I can’t believe that what I am about to say is true, but it is. The hardest adjustment for our family thus far has been the morning cereal and milk situation. Back in America, we were a big honey nut/ multigrain cheerios and skim milk family. Although there are cheerios in Israel, they don’t taste the same and the milk only comes in 1% and 3%. Each morning we have the same discussion about what to do for breakfast. The cereal is not bad here, but our kids are not thrilled with the choices. Right now, we have a deal that everyone eats the multigrain cheerios for one week with no complaints and we will reassess the situation then. I am hoping that by next week everyone will be used to it, and our morning routine will go back to how it used to be.
When people say children are resilient, I finally know what they mean. Our kids have gotten used to taking buses and walking everywhere. No one complains about missing the nice, convenient mini van (except for me, of course). The girls have adjusted to the new house and are finding fun places to play games and set up their toys. Our kids are starting to pick up words and phrases in Hebrew and discuss how to roll their reish’s properly. They are getting used to bringing two meals for school - one for aruchat eser and another one for the afternoon meal. They eat chicken and rice at school! Our youngest is enjoying the school food that is being provided.
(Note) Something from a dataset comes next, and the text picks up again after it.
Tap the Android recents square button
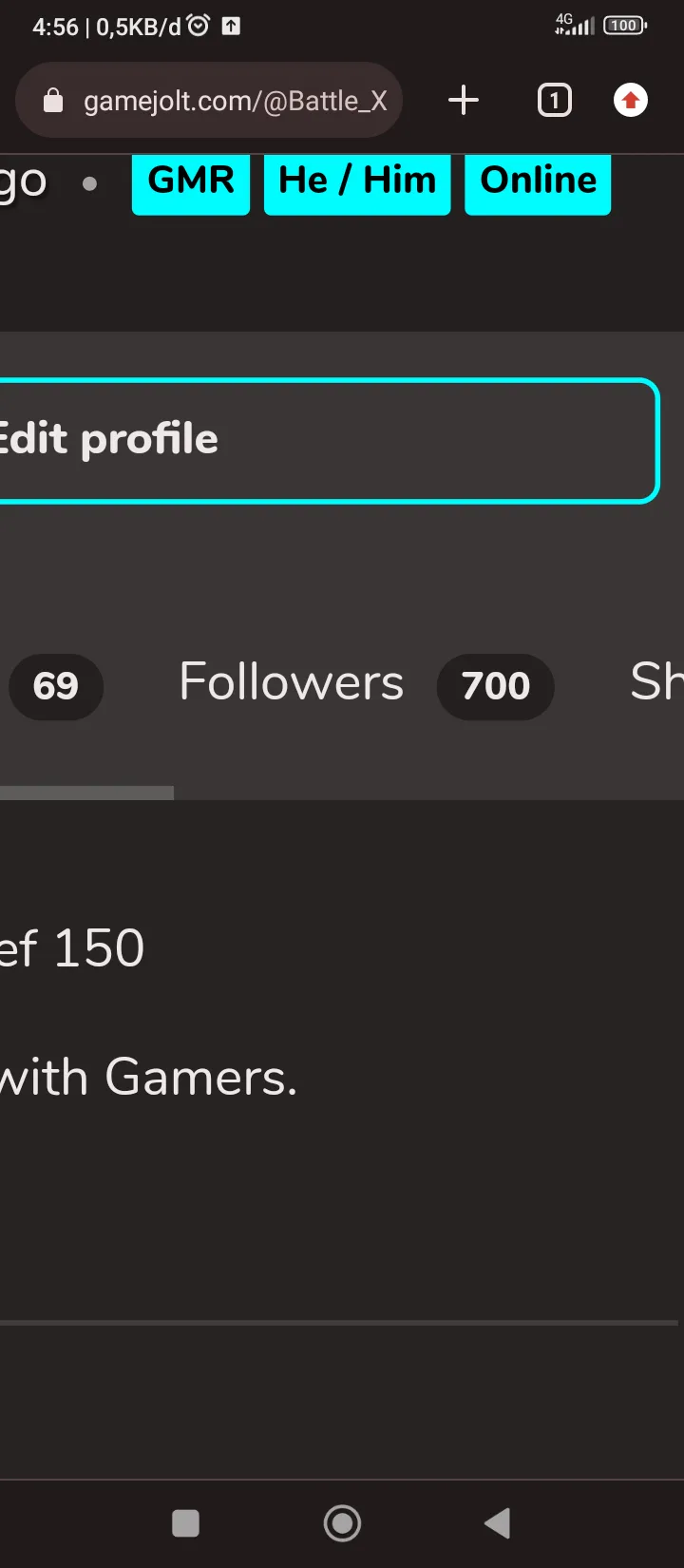684x1568 pixels. click(x=185, y=1523)
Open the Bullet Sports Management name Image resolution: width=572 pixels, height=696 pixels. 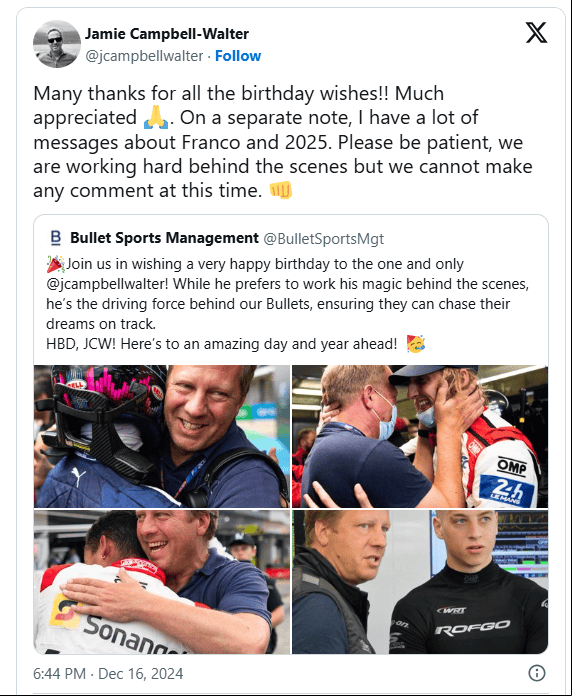point(164,238)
She likes to describe what she had for lunch by saying things like “I had chicken, some small bally things and corn.” She does not even know what she is eating, and the teachers can not tell her because they only speak Hebrew, but she is happy as a clam.
We are even getting into a lice checking routine. Each Friday and some afternoons in between, I comb out each of my three girls’ long hair in search for the dreaded Israeli lice. In America, even combing hair caused tears. It did not matter how much conditioner or detangling spray I used, my daughters have very sensitive scalps and disliked brushing their hair. I had nightmares of what combing their hair with a fine comb in search for bugs would be like. Since it is a necessary part of living in Israel, I bought the recommended lice brush and explained the situation to my girls. First, I set the rule in place that when they go to school or public places their hair needed to be in a bun or braid at all times. Then, I showed them our special comb, and sprayed the detangler like crazy. Not one tear! My girls have risen to the occasion, and sit patiently while I check their scalps. I can not believe it!
Watching my family fall into a groove with our new routines and realities is astonishing to me. I keep thanking Hashem for the amazing transition He has helped us with thus far and pray for it to continue. And I know that eventually we will all find something to eat for breakfast even if we can not have our Kellogg’s or General Mills!